Data records
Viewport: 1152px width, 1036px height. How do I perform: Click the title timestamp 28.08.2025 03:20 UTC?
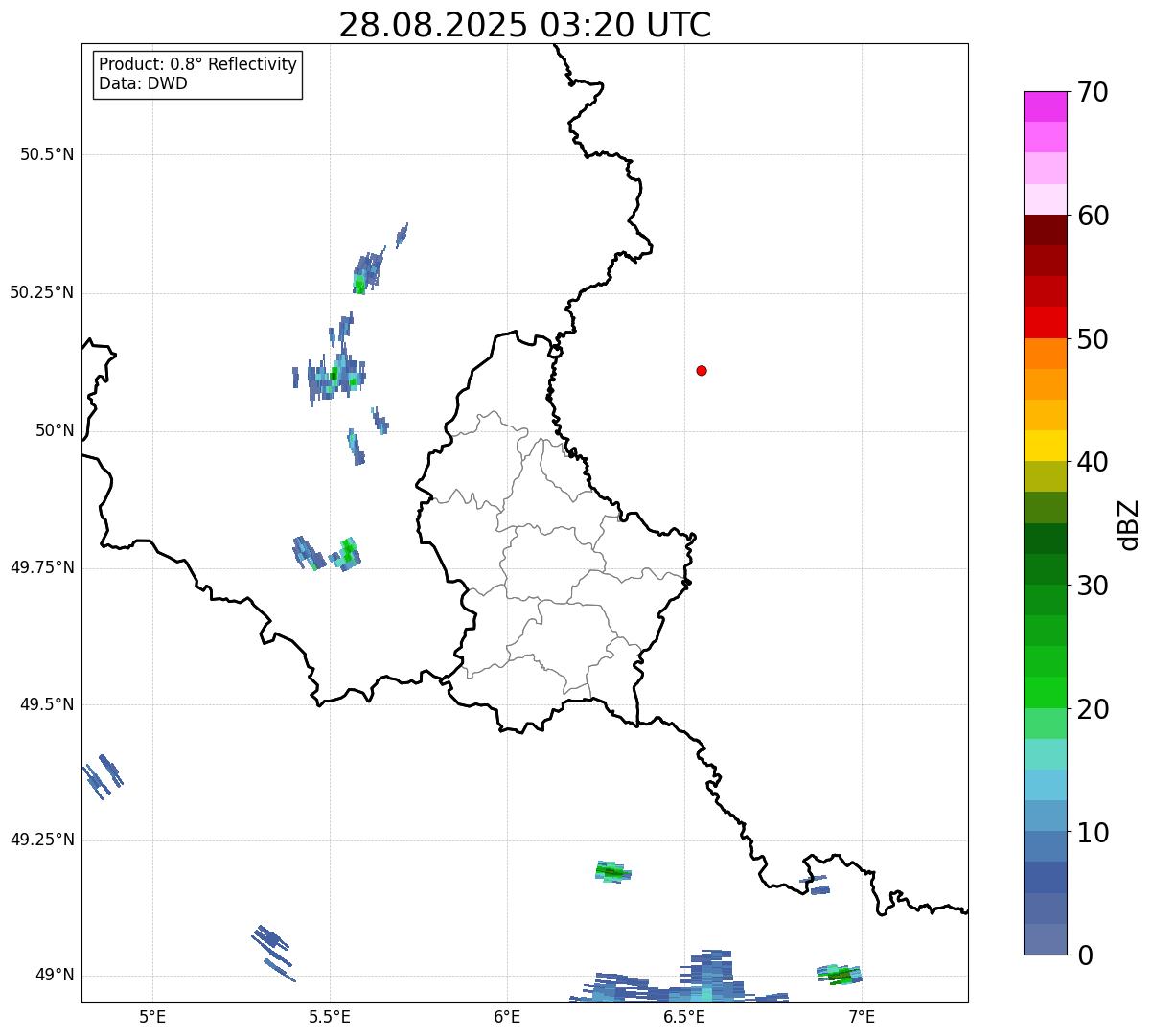click(x=524, y=25)
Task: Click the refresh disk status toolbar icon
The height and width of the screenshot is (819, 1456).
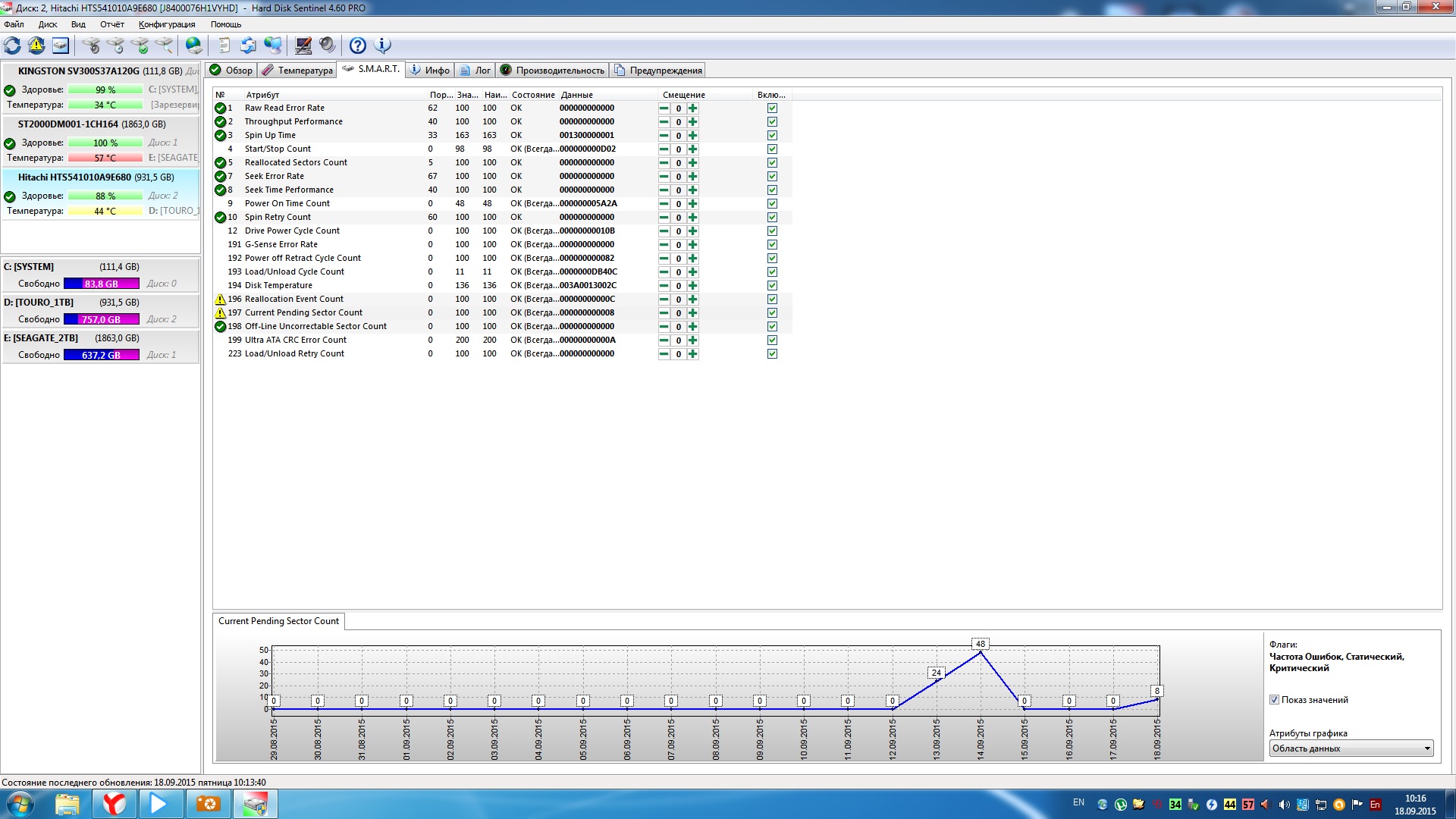Action: pos(13,46)
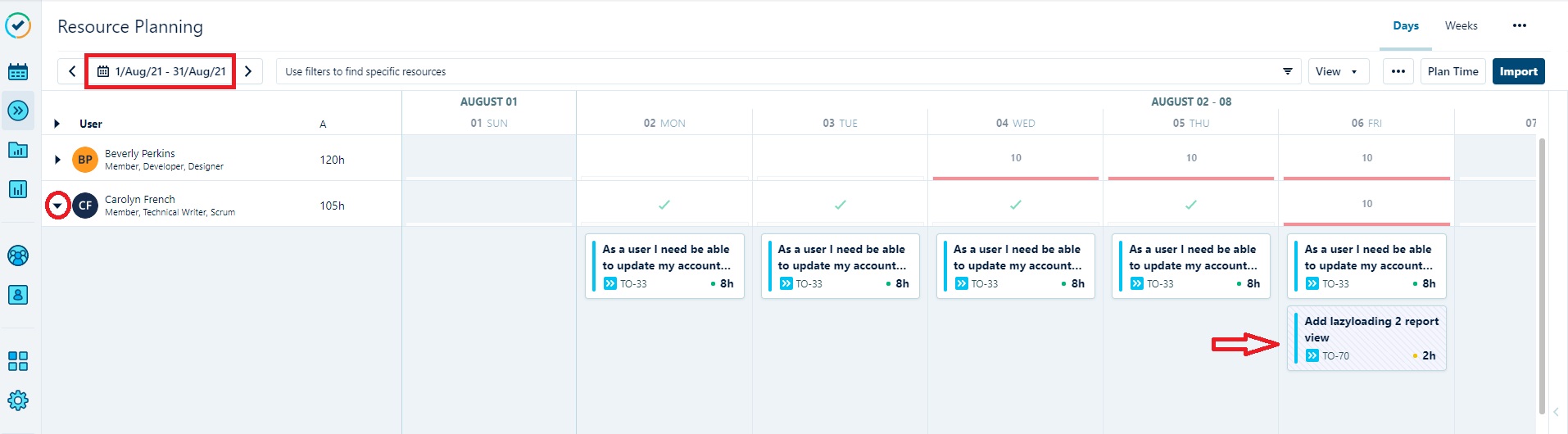Viewport: 1568px width, 434px height.
Task: Open the TO-70 lazyloading task card
Action: (x=1366, y=337)
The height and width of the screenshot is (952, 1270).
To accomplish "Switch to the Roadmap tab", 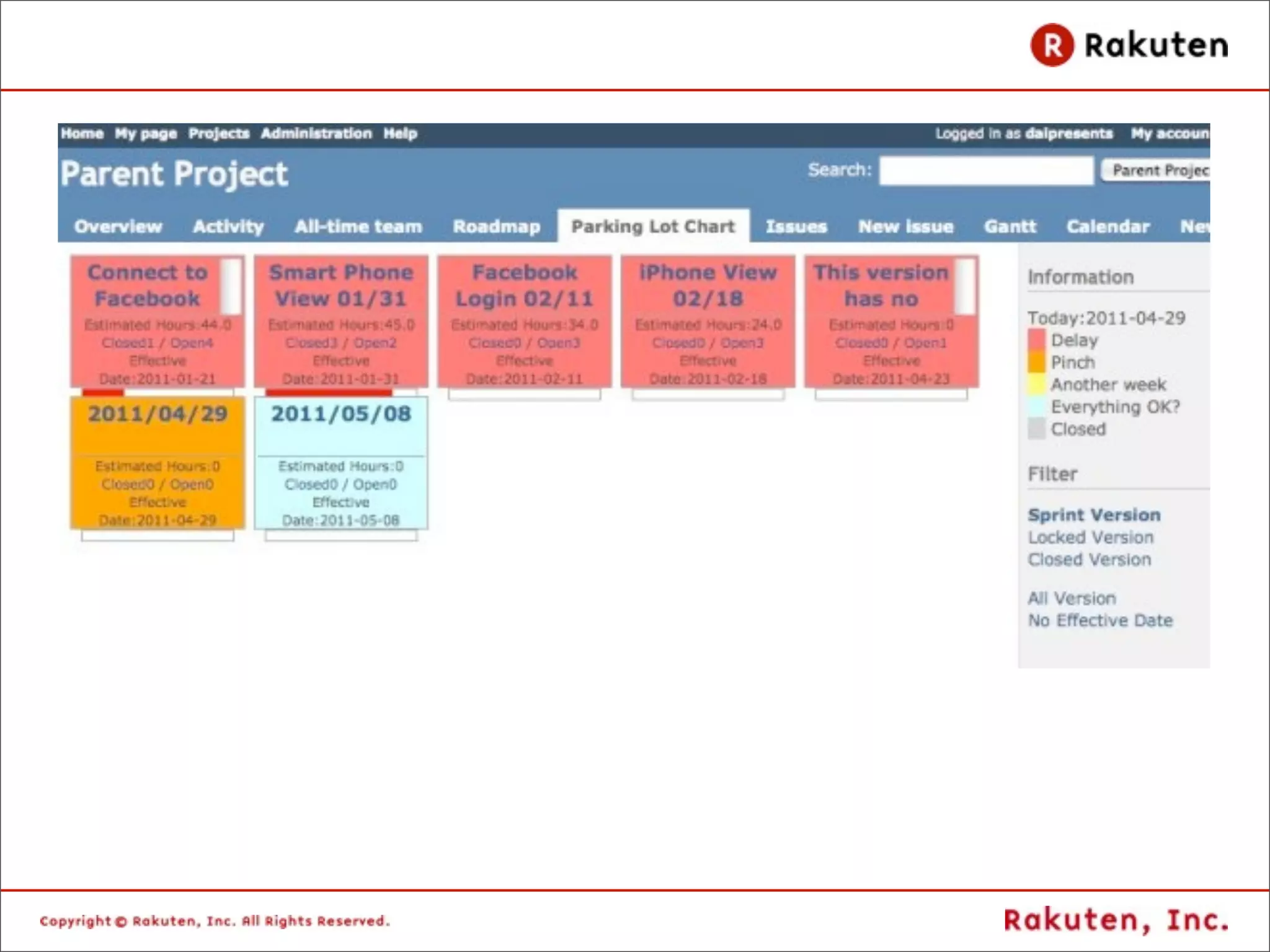I will [x=496, y=227].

[What the task asks]
Express everything from the line containing "Task: Click the" down to the line containing "Action: (x=1366, y=337)" as a numbered list, including both of those lines and skipping any blank lines. Leave the pictures out of your answer.

[Response below]
1. Task: Click the refresh disk status toolbar icon
2. The height and width of the screenshot is (819, 1456).
3. Action: pos(13,46)
4. Viewport: 1568px width, 434px height.
5. Task: Open the TO-70 lazyloading task card
6. Action: (x=1366, y=337)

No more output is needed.